А я — неважно когда — зарегистрируюсь в очередном незнакомом отеле, где меня примут за француза, пока я не предъявлю паспорт; тут последуют поклон, улыбка, любезные слова, и, сожалеюще, слегка пожимая плечами, портье скажет: «У нас сейчас почти никто не живет. Сезон закончился. Весь отель в вашем распоряжении», подразумевая, что я, естественно, жажду окунуться в толпу моих энергичных соотечественников с «кодаками» в руках, меняться с ними снимками, брать взаймы книжки, одалживать им «Дейли мейл». И никогда эти служащие отеля, где я провел ночь, не узнают, как не знают этого те, кого я сейчас обгоняю на улице, что не нужны мне мои соотечественники, тягостно и собственное мое общество, что, напротив, хотел бы я — недоступное для меня счастье — чувствовать себя одним из них, вырасти и выучиться с ними вместе, быть связанным с ними узами родства и крови, узами, которые для них понятны и правомерны, чтобы, живя среди них, я мог делить с ними радость, постигать глубину их горя и преломлять с ними хлеб — не подачка чужаку, а общий, их и мой, хлеб.

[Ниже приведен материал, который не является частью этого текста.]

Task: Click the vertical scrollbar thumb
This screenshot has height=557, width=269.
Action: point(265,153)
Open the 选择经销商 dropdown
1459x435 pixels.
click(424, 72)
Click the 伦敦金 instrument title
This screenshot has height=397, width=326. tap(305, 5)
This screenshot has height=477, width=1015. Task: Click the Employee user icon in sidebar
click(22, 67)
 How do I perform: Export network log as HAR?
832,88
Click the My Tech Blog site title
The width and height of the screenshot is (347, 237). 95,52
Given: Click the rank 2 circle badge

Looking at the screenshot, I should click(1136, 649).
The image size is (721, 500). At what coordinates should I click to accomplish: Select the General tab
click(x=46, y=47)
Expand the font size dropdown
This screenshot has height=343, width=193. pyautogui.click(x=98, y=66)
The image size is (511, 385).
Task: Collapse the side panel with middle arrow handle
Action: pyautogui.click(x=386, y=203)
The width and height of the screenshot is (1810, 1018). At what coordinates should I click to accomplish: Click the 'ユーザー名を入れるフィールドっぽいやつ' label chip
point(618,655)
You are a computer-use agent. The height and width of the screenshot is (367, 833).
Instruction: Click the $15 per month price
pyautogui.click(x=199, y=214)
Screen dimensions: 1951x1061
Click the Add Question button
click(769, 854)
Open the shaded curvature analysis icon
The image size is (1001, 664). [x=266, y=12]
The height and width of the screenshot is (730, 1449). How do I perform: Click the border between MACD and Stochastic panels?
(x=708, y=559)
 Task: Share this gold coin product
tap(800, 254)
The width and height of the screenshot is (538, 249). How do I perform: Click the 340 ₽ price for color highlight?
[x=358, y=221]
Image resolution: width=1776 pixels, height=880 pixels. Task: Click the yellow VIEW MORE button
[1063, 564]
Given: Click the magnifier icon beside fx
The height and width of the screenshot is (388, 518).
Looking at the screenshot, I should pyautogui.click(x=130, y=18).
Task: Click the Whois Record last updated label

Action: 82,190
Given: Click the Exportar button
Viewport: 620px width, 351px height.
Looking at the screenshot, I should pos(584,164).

Я продолжал идти вперед; снова стал моросить дождь, люди набились в магазины или пытались укрыться в автомобилях. В провинции не разгуливают под дождем, разве что идут по делу, как вон те мужчины в широкополых фетровых шляпах, которые с серьезным видом спешат в prefecture[3] с портфелем под мышкой, в то время как я нерешительно топчусь на углу площади Аристида Бриана, прежде чем зайти в церковь Пресвятой Девы неподалеку от префектуры. В соборе было пусто, я заметил лишь одну старуху с бусинами слез в широко раскрытых неподвижных глазах; немного погодя в боковой придел, стуча каблучками, вошла девушка и зажгла свечу перед белой до голубизны статуей. И тут, словно темная пучина поглотила мой рассудок, я почувствовал: если я не напьюсь сегодня, я умру. Насколько важно то, что я потерпел фиаско? Не моему окружению, моему мирку, не тем немногим друзьям, которые думают, будто знают меня, не тем, кто дает мне работу, не студентам, которые слушают мои лекции, не служащим в Британском музее, которые любезно говорят мне «доброе утро» или «добрый день», и не тем благовоспитанным, благожелательным, но до чего же скучным лондонским теням, среди которых живет и добывает свое пропитание законопослушный, тихий, педантичный и чопорный индивидуум тридцати восьми лет. Нет, не им, а моей внутренней сущности, моему «я», которое настойчиво требует освобождения. Как оно посмотрит на мою жалкую жизнь?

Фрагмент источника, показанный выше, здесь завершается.